(Beginning of LISTED ENTRIES)
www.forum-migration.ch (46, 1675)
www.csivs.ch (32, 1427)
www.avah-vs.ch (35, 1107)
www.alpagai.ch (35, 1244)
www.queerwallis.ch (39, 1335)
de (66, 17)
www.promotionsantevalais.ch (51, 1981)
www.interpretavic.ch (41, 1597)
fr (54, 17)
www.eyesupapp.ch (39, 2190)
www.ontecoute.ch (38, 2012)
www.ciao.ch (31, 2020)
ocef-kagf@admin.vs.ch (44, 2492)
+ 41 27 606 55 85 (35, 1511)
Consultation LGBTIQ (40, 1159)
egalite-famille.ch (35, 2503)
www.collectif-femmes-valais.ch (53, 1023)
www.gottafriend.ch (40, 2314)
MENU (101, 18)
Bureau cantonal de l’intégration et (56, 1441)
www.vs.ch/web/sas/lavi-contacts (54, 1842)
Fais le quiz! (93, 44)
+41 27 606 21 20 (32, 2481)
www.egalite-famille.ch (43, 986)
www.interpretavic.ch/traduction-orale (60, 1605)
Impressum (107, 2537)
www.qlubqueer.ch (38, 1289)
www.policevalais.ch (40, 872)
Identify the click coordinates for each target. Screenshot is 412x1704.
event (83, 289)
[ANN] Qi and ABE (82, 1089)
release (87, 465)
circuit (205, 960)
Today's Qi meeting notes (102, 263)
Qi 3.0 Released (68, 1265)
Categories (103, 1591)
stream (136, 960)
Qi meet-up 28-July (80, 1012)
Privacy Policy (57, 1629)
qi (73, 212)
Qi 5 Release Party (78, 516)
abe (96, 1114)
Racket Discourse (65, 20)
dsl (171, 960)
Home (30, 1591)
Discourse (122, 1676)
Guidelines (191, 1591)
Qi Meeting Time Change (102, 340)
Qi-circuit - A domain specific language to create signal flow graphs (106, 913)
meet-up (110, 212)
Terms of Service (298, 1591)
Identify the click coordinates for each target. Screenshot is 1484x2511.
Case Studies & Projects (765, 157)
(End of LISTED ENTRIES)
(Beginning of LISTED ENTRIES)
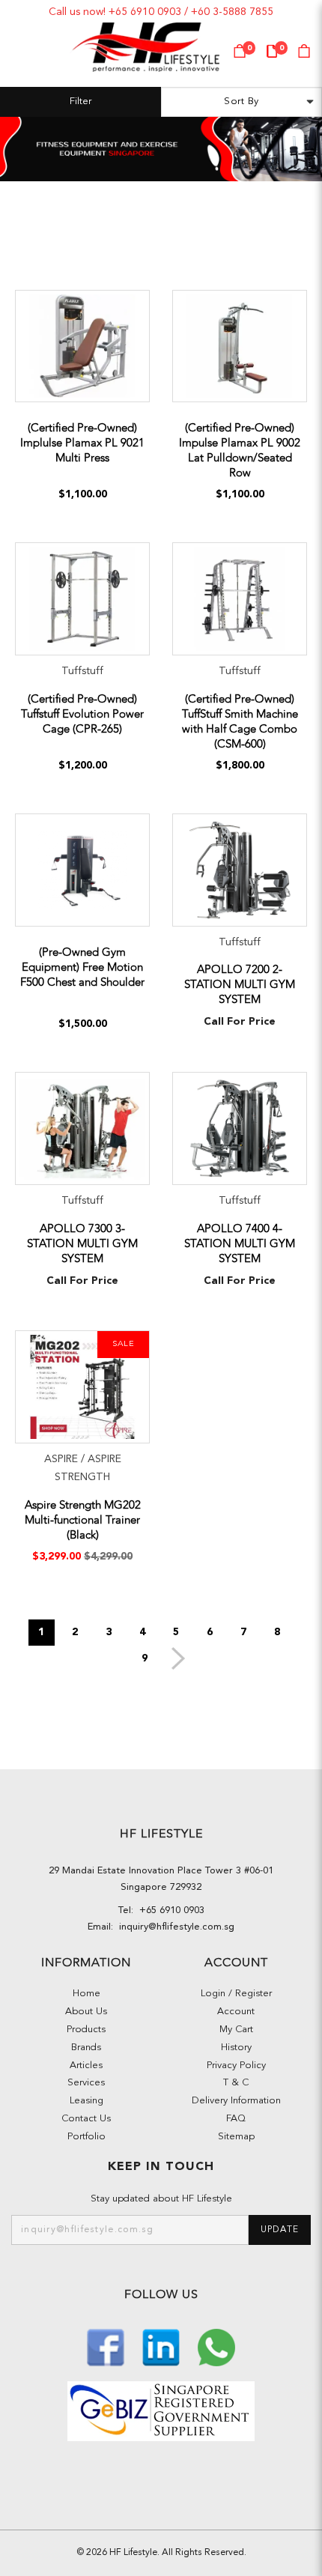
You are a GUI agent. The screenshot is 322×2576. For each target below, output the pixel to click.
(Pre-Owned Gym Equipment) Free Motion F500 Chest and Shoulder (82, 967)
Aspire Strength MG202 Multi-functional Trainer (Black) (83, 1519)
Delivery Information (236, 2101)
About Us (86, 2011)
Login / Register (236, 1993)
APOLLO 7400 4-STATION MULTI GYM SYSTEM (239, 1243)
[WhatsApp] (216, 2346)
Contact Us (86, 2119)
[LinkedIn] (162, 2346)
(End of LISTED ENTRIES)
(Beginning of LISTED ENTRIES)
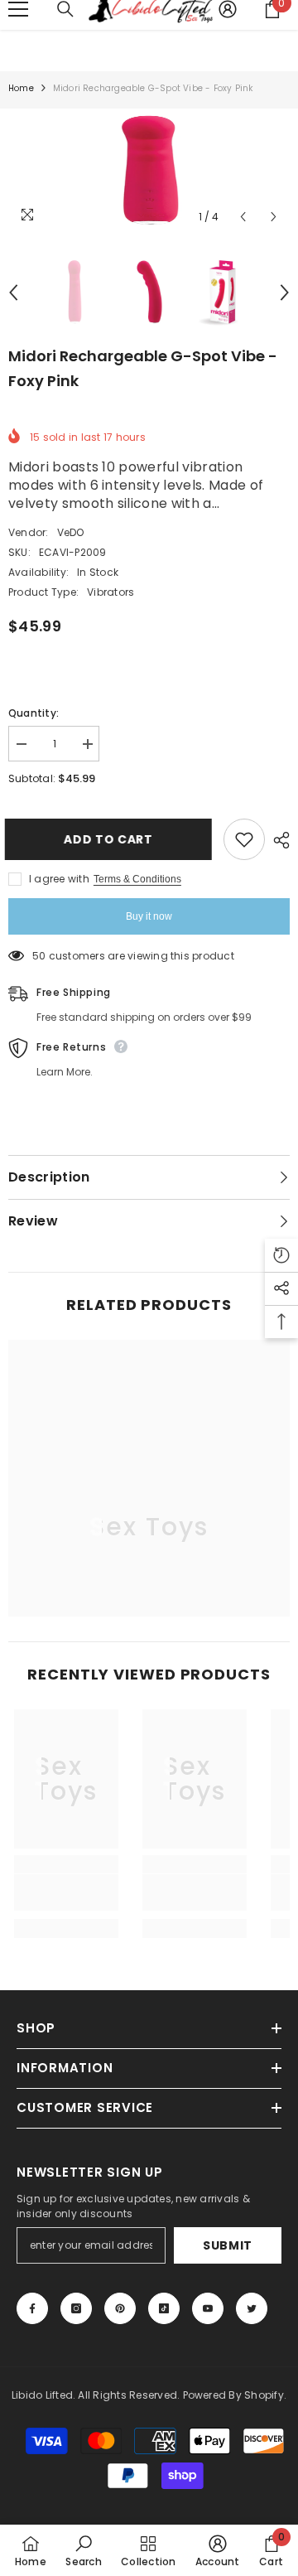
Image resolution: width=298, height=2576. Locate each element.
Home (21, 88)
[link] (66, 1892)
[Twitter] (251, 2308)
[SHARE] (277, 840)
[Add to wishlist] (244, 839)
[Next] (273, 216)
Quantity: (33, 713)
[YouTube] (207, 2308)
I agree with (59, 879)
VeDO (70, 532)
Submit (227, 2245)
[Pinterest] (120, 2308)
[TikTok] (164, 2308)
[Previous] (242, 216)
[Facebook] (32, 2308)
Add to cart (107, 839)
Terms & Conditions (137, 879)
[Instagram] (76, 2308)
(End of LISTED ENTRIES)
• [INSTRUCTIONS FOR THE TASK] Please output the lines of the listing above that fall in the stretch from the one with "www.forum-migration.ch (46, 1675)" through the one with "Case Studies & Projects (765, 157)", exactly and only those.

• [PROBLEM SOLUTION]
www.forum-migration.ch (46, 1675)
www.csivs.ch (32, 1427)
www.avah-vs.ch (35, 1107)
www.alpagai.ch (35, 1244)
www.queerwallis.ch (39, 1335)
de (66, 17)
www.promotionsantevalais.ch (51, 1981)
www.interpretavic.ch (41, 1597)
fr (54, 17)
www.eyesupapp.ch (39, 2190)
www.ontecoute.ch (38, 2012)
www.ciao.ch (31, 2020)
ocef-kagf@admin.vs.ch (44, 2492)
+ 41 27 606 55 85 (35, 1511)
Consultation LGBTIQ (40, 1159)
egalite-famille.ch (35, 2503)
www.collectif-femmes-valais.ch (53, 1023)
www.gottafriend.ch (40, 2314)
MENU (101, 18)
Bureau cantonal de l’intégration et (56, 1441)
www.vs.ch/web/sas/lavi-contacts (54, 1842)
Fais le quiz! (93, 44)
+41 27 606 21 20 (32, 2481)
www.egalite-famille.ch (43, 986)
www.interpretavic.ch/traduction-orale (60, 1605)
Impressum (107, 2537)
www.qlubqueer.ch (38, 1289)
www.policevalais.ch (40, 872)
Identify the click coordinates for each target. Screenshot is 412x1704.
event (83, 289)
[ANN] Qi and ABE (82, 1089)
release (87, 465)
circuit (205, 960)
Today's Qi meeting notes (102, 263)
Qi 3.0 Released (68, 1265)
Categories (103, 1591)
stream (136, 960)
Qi meet-up 28-July (80, 1012)
Privacy Policy (57, 1629)
qi (73, 212)
Qi 5 Release Party (78, 516)
abe (96, 1114)
Racket Discourse (65, 20)
dsl (171, 960)
Home (30, 1591)
Discourse (122, 1676)
Guidelines (191, 1591)
Qi Meeting Time Change (102, 340)
Qi-circuit - A domain specific language to create signal flow graphs (106, 913)
meet-up (110, 212)
Terms of Service (298, 1591)
Identify the click coordinates for each target. Screenshot is 1484x2511.
Case Studies & Projects (765, 157)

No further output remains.